WHAT IS REQUIRED:
Extract every line below, verbatim.
:: STORED DATA
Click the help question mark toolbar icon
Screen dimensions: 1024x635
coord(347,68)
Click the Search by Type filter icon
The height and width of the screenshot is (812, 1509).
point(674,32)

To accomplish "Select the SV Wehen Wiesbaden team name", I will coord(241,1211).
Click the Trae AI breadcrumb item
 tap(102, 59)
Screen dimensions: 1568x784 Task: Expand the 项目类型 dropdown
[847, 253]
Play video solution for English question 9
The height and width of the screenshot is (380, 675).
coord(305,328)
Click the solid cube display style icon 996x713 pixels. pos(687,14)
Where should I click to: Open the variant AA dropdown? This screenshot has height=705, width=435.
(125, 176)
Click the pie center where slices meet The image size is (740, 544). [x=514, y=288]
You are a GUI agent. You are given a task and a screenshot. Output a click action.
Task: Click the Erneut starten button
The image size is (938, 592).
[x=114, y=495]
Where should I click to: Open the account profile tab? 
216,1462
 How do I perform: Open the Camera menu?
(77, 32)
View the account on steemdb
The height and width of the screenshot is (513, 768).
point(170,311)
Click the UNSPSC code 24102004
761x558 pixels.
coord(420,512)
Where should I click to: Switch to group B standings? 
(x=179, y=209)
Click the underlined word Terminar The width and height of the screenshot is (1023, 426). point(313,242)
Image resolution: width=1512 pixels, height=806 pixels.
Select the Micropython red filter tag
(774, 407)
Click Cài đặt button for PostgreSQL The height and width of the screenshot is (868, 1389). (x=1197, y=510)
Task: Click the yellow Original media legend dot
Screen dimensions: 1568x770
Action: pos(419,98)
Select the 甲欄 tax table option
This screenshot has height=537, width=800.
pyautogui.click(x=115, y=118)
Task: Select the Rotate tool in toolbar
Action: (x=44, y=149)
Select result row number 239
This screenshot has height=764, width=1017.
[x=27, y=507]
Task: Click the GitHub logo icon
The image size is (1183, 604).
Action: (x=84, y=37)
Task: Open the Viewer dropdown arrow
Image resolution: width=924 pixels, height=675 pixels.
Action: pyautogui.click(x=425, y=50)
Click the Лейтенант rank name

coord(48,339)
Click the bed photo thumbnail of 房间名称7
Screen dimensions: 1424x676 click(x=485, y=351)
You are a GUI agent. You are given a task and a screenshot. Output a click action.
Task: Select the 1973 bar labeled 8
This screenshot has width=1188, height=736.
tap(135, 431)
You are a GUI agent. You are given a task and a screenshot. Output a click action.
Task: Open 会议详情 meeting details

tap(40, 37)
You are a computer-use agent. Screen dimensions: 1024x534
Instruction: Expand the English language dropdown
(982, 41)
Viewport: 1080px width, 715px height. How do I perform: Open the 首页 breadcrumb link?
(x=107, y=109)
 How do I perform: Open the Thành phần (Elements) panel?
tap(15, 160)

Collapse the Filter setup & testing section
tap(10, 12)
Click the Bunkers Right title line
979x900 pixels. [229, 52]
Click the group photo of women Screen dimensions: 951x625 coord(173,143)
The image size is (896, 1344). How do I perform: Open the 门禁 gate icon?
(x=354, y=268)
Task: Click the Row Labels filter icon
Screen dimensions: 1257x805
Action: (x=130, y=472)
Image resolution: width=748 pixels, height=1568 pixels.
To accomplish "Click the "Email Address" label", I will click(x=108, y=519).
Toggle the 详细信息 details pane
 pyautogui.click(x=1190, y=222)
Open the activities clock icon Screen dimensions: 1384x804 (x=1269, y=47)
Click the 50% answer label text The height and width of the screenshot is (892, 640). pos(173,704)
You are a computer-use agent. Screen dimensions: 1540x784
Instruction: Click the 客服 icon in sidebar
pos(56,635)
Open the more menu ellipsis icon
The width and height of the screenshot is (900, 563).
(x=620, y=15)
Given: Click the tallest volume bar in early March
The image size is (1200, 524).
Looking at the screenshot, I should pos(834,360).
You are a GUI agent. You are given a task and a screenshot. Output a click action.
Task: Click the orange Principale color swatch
::::
EXPECTED ANSWER:
Click the help question mark toolbar icon
Screen dimensions: 1024x635
coord(347,68)
Click the Search by Type filter icon
The height and width of the screenshot is (812, 1509).
point(674,32)

To accomplish "Select the SV Wehen Wiesbaden team name", I will coord(241,1211).
Click the Trae AI breadcrumb item
 tap(102, 59)
Screen dimensions: 1568x784 Task: Expand the 项目类型 dropdown
[847, 253]
Play video solution for English question 9
The height and width of the screenshot is (380, 675).
coord(305,328)
Click the solid cube display style icon 996x713 pixels. pos(687,14)
Where should I click to: Open the variant AA dropdown? This screenshot has height=705, width=435.
(125, 176)
Click the pie center where slices meet The image size is (740, 544). [x=514, y=288]
You are a GUI agent. You are given a task and a screenshot. Output a click action.
Task: Click the Erneut starten button
The image size is (938, 592).
[x=114, y=495]
Where should I click to: Open the account profile tab? 
216,1462
 How do I perform: Open the Camera menu?
(77, 32)
View the account on steemdb
The height and width of the screenshot is (513, 768).
point(170,311)
Click the UNSPSC code 24102004
761x558 pixels.
coord(420,512)
Where should I click to: Switch to group B standings? 
(x=179, y=209)
Click the underlined word Terminar The width and height of the screenshot is (1023, 426). point(313,242)
Image resolution: width=1512 pixels, height=806 pixels.
Select the Micropython red filter tag
(774, 407)
Click Cài đặt button for PostgreSQL The height and width of the screenshot is (868, 1389). (x=1197, y=510)
Task: Click the yellow Original media legend dot
Screen dimensions: 1568x770
Action: pos(419,98)
Select the 甲欄 tax table option
This screenshot has height=537, width=800.
pyautogui.click(x=115, y=118)
Task: Select the Rotate tool in toolbar
Action: (x=44, y=149)
Select result row number 239
This screenshot has height=764, width=1017.
[x=27, y=507]
Task: Click the GitHub logo icon
The image size is (1183, 604).
Action: (x=84, y=37)
Task: Open the Viewer dropdown arrow
Image resolution: width=924 pixels, height=675 pixels.
Action: pyautogui.click(x=425, y=50)
Click the Лейтенант rank name

coord(48,339)
Click the bed photo thumbnail of 房间名称7
Screen dimensions: 1424x676 click(x=485, y=351)
You are a GUI agent. You are given a task and a screenshot. Output a click action.
Task: Select the 1973 bar labeled 8
This screenshot has width=1188, height=736.
tap(135, 431)
You are a GUI agent. You are given a task and a screenshot. Output a click action.
Task: Open 会议详情 meeting details

tap(40, 37)
You are a computer-use agent. Screen dimensions: 1024x534
Instruction: Expand the English language dropdown
(982, 41)
Viewport: 1080px width, 715px height. How do I perform: Open the 首页 breadcrumb link?
(x=107, y=109)
 How do I perform: Open the Thành phần (Elements) panel?
tap(15, 160)

Collapse the Filter setup & testing section
tap(10, 12)
Click the Bunkers Right title line
979x900 pixels. [229, 52]
Click the group photo of women Screen dimensions: 951x625 coord(173,143)
The image size is (896, 1344). How do I perform: Open the 门禁 gate icon?
(x=354, y=268)
Task: Click the Row Labels filter icon
Screen dimensions: 1257x805
Action: (x=130, y=472)
Image resolution: width=748 pixels, height=1568 pixels.
To accomplish "Click the "Email Address" label", I will click(x=108, y=519).
Toggle the 详细信息 details pane
 pyautogui.click(x=1190, y=222)
Open the activities clock icon Screen dimensions: 1384x804 (x=1269, y=47)
Click the 50% answer label text The height and width of the screenshot is (892, 640). pos(173,704)
You are a computer-use agent. Screen dimensions: 1540x784
Instruction: Click the 客服 icon in sidebar
pos(56,635)
Open the more menu ellipsis icon
The width and height of the screenshot is (900, 563).
(x=620, y=15)
Given: Click the tallest volume bar in early March
The image size is (1200, 524).
Looking at the screenshot, I should pos(834,360).
You are a GUI agent. You are given a task and a screenshot. Output a click action.
Task: Click the orange Principale color swatch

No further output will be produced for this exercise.